Strange problem here.
I'm importing lists of protein data from .csv files that, for 99.9% of IDs, works flawlessly. However, 1 ID out of ~5000 thousand IDs is consistently importing the wrong data.
Here's the code I use to pull in my data. It's using glob to pull in csv files with similar names. Headers are stored as a list and then used as columns just in case the csv files have their headers mixed around (damn you, Proteome Discoverer):
indexes = ["Accession", "# Peptides", "MW [kDa]", "Score"]
headers = pd.read_csv(str(WorkingDirectory) + "/" + str(name) + "-R1.csv", nrows=1).columns.tolist()
total = [np.genfromtxt(x, delimiter = ',', skip_header = 1, usecols = [int(headers.index(indexes[0])),int(headers.index(indexes[1])),int(headers.index(indexes[2])),int(headers.index(indexes[3]))], filling_values = 0.01, dtype = ('|U16','float64','float64','float64')).tolist() for x in glob.glob(str(WorkingDirectory) + "/" + str(name) + "*.csv")]
IDs are then stored in a list, where each list entry matches the original file. [File 1, File 2, File 3]

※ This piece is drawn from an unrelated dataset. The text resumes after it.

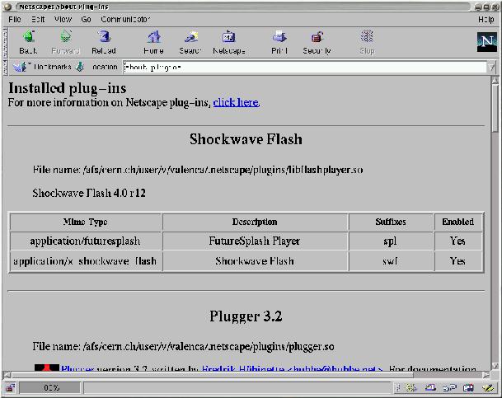Go to Home page icon
Screen dimensions: 502x398
coord(153,41)
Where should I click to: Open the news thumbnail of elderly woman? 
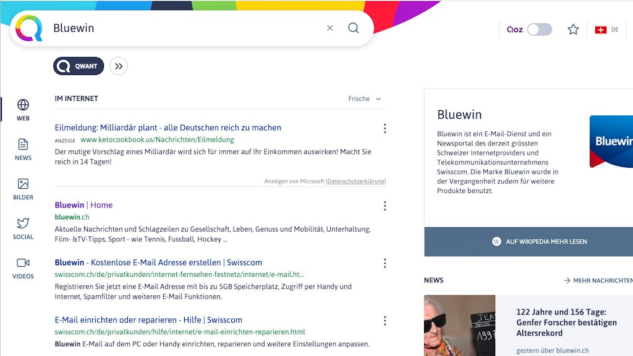459,326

Here's where it gets weird. Of the 5.5K entries in each .csv file, there is one ID that consistently (with code restarts) reports the wrong numbers.
Please find attached the output of my program, alongside the excel sheets that the data are sourced from. Columns A, C, E and H are my imports (Accession, Score, # Peptides and MW [kDa] respectively, in orange)
It looks like the ID's name and score are importing the correct value, but the next two columns are, respectively, off by 1 (it's importing F, not E) and then trying to pick up a value from an unspecified column that doesn't exist (hence the 0.01 due to filling values
)
Things I have checked:
1) Yes, the excel headers are the same for all three files.
2) Yes, I have code in place to handle the downstream NaN nonsense that any zeros generate. So if it imports a 0 for the score, I manually change that later.
3) Yes, if there are missing values, the genfromtext filling_values = 0.01
is going to fill that gap, however for this case, it shouldn't need to fill in any gaps as there are corresponding values within the cells.
4) Every other ID I have checked is importing the data correctly.
5) Q60749 is not an unusual string. Others include: Q9CQM5, D3Z5X0, etc. No hashtags, no quote marks, no commas.
6) {From comments} All files contain only a single instance of this Protein ID
Why is this one ID causing problems out of the thousands of other successful hits? I originally found this hit because some downstream analysis said I had a NaN value; Q60749 turned out to be that value, and it's simply not importing the correct data.